What is required: Return all lines of the records that contain the word "This".

Data supplied section start

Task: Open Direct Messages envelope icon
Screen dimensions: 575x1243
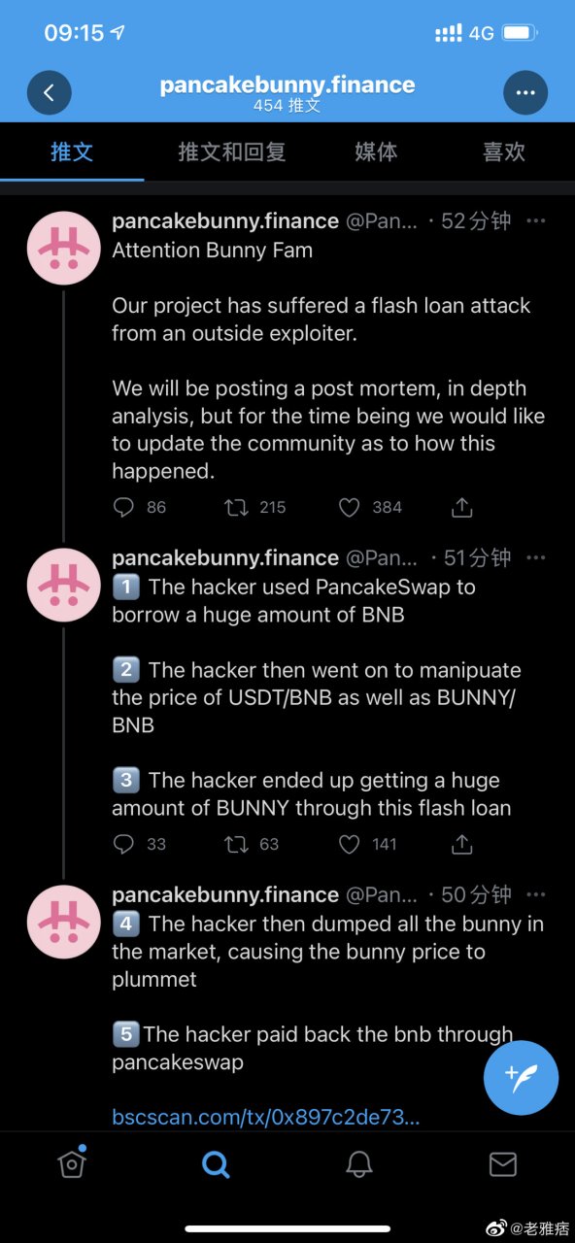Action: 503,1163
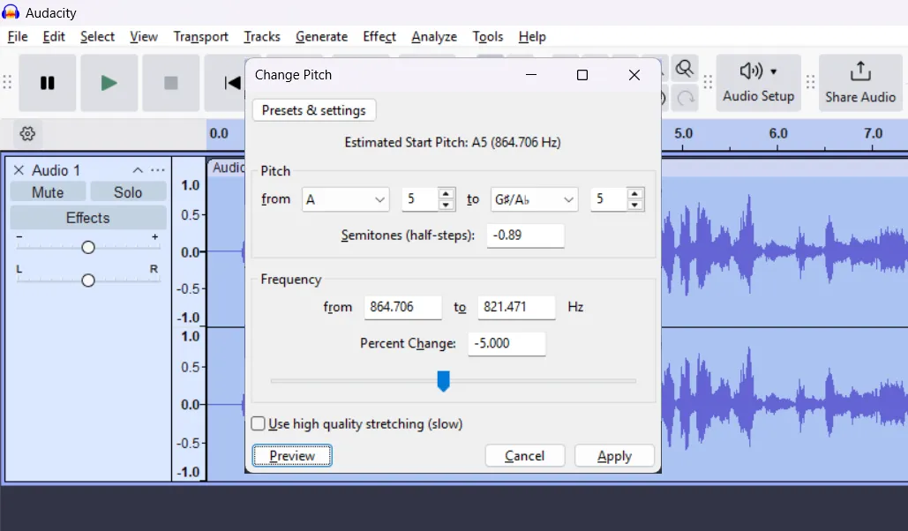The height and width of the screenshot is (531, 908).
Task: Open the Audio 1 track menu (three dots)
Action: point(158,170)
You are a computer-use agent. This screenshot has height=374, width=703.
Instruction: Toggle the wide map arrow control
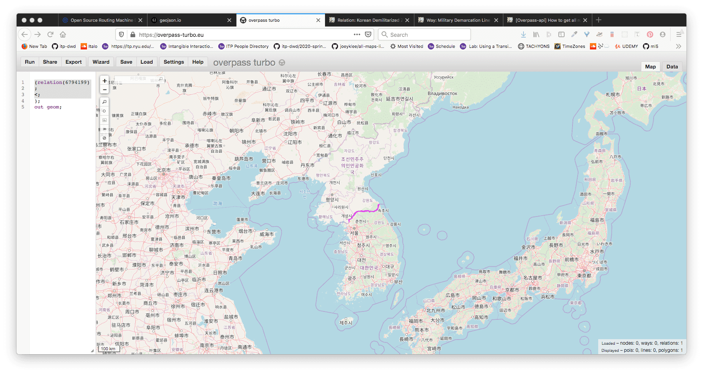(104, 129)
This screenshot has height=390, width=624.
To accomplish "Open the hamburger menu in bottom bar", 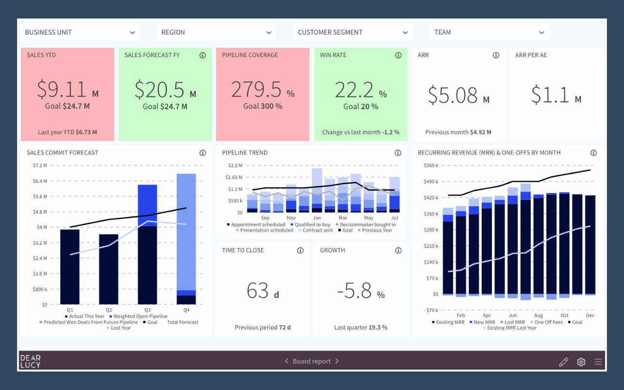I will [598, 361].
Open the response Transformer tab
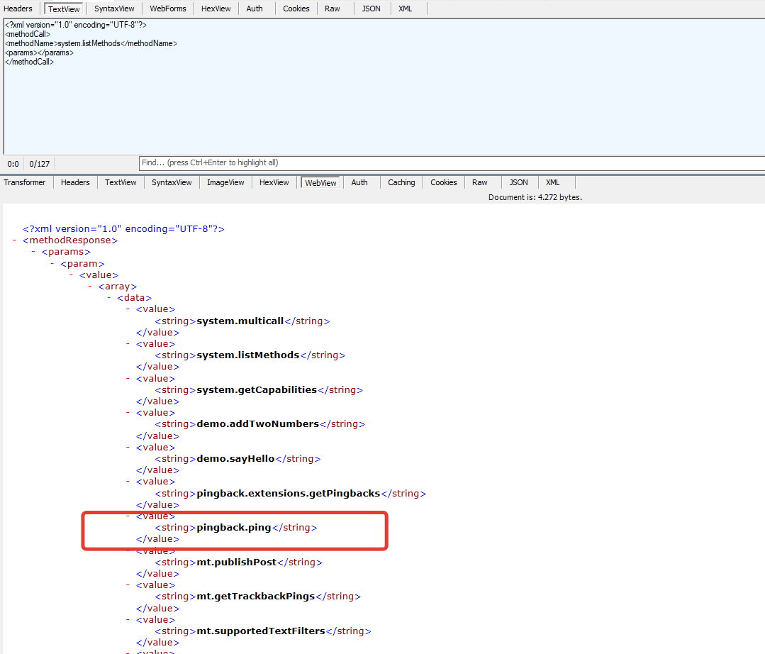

Data supplied section end

Exercise response:
You are a computer-use agent. This screenshot has height=374, width=703.
This screenshot has height=390, width=624.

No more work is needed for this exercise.